At least read the bold, please!!
(This problem is a lot shorter and simpler than my lengthy post will make it look. Please skim it and see if you can help me out!)
I can’t seem to get concurrent kernel execution working right. I’m using CUDA 3.0 and a GTX480 (which supports concurrent kernels and is compute capability 2.0, for those unfamiliar). For emphasis, I am trying to get kernels to run concurrently, not trying to get data transfers to overlap with kernel executions.
The sdk example program “concurrentKernels” runs correctly.
But if we modify it just slightly, ie paste this over a good chunk of their existing code →
unsigned int timer;
cutCreateTimer(&timer);
cutStartTimer();
for(int i = 0; i < 10; i ++ )
{
cutResetTimer(timer);
mykernel<<<nblocks,nthreads,0,stream[0]>>>(&d_A[0*nthreads],n);
mykernel<<<nblocks,nthreads,0,stream[1]>>>(&d_A[1*nthreads],n);
cudaThreadSynchronize();
printf("%f\n", cutGetTimerValue(timer) );
}
cutDeleteTimer(timer);
getc(stdin);
return;
You can see from the times that only SOME of the kernels get executed concurrently, most are serialized. On my system, usually the first of the ten sets of launches will run in parallel, and the rest will be serial.
(execution times on my machine are 40, 80, 80, 80, 80, 80, 80, 80, 80, 80 ms). If I mess around with things enough, sometimes I can get one or two more sets to execute concurrently, never more than 3 of the 10.
BUT here’s the kicker. If we add a cudaEventRecord call back in before the launches:
unsigned int timer;
cutCreateTimer(&timer);
cutStartTimer();
for(int i = 0; i < 10; i ++ )
{
cutResetTimer(timer);
// V only line added!!!
cudaEventRecord(start,0);
mykernel<<<nblocks,nthreads,0,stream[0]>>>(&d_A[0*nthreads],n);
mykernel<<<nblocks,nthreads,0,stream[1]>>>(&d_A[1*nthreads],n);
cudaThreadSynchronize();
printf("%f\n", cutGetTimerValue(timer) );
}
cutDeleteTimer(timer);
getc(stdin);
return;
suddenly everything runs in parallel like it should. Which makes absolutely no sense because the cudaEventRecord call should not be changing anything.
(execution times on my machine are 40, 40, 40, 40, 40, 40, 40, 40, 40, 40 ms)
Some other observations and notes on the situation:
- Information on concurrent kernel execution is extremely lacking. It's hinted at several times in various manuals, but I only see it explicitly mentioned once.
- The only place I've seen them explicitly mention the possibility of launching DIFFERENT concurrent kernels is in the Fermi whitepaper, and, let's face it, a lot has changed since then.
- Running cudaprof on the unaltered concurrentKernels sdk example shows all the kernels serialized. Does cudaprof somehow force this to help it in profiling?

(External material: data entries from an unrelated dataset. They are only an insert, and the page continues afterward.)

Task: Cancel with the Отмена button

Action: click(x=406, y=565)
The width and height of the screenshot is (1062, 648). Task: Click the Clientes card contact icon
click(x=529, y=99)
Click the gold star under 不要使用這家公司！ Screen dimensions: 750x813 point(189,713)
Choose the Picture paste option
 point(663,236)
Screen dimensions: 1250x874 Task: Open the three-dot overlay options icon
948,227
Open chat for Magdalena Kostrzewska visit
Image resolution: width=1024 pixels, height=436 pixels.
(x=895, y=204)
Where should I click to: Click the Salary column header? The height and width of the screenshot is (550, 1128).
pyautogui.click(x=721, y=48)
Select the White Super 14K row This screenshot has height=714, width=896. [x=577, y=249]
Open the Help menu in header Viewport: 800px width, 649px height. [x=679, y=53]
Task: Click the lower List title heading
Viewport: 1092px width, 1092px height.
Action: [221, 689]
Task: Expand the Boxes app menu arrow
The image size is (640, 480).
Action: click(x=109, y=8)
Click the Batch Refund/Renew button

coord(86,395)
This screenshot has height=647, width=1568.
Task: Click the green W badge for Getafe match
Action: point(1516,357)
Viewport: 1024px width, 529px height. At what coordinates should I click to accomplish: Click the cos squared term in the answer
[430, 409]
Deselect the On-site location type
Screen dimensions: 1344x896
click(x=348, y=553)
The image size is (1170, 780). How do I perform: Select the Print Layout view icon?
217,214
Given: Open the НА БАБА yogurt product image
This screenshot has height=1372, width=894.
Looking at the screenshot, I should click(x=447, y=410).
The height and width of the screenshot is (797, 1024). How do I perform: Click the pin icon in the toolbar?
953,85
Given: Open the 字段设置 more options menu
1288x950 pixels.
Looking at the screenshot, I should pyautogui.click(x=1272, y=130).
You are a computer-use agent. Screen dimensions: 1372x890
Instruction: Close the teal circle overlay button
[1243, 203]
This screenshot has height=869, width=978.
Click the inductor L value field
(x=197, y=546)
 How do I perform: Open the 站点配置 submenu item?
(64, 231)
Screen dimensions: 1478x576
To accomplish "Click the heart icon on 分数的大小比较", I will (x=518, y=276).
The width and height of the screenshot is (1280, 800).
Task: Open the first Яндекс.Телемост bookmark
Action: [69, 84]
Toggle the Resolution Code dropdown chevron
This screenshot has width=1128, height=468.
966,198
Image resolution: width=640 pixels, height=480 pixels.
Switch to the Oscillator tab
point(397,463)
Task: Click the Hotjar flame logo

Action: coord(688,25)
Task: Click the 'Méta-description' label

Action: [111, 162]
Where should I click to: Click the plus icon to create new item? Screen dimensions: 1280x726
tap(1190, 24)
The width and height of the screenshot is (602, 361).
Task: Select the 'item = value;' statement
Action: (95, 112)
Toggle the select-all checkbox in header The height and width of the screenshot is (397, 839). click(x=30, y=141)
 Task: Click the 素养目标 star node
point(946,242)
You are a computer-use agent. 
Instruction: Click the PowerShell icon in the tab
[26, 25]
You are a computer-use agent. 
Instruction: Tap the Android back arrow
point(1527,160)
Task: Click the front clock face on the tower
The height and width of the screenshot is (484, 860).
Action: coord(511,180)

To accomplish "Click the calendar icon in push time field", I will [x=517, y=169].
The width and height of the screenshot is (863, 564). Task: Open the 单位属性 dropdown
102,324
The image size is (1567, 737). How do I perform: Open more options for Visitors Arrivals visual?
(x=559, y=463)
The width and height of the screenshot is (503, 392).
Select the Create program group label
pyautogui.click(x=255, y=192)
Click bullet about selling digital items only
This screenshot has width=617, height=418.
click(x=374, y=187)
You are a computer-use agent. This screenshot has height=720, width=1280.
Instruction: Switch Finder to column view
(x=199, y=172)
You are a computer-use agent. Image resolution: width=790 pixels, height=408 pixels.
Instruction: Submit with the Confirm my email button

- It seems like it's entirely up to the hardware to decide if it's going to be gracious enough to ACTUALLY run the kernels in parallel. The only things I've ever seen hinting to this fact is in one of the programming guides, "Kernels that use many textures or a large amount of local memory are less likely to execute concurrently with other kernels." Of course, the simple kernel from the concurrentKernels example does not fall into this category, and it's launched with so few blocks that there's no way the GPU is nearing saturation, but it still gets serialized outside of the carefully controlled situation in the SDK.
- I've searched google and the forums. Google results are too introductory, forum results are overwhelmed with too many questions that can be answered with a simple 'RTFM'. So I really need some help here.
So my questions are:
- <b>Why won't this work?</b>
- Does anyone know of a detailed reference on running concurrent kernels?
- <b>Does anyone know how the GPU/driver/whoever schedules asynchronous kernel launches?</b> (round robin, etc?) - I need some guarantee of execution times, if the GPU is going to haphazardly decide what to run concurrently, I need to find a different solution.
- Is there ANY way to try to "force" concurrent kernels?
- Why isn't there more information on this? Certain algorithms simply can't completely occupy the entire GPU by themselves, isn't concurrent kernel execution a HUGE part of acheiving good performance for a lot of people?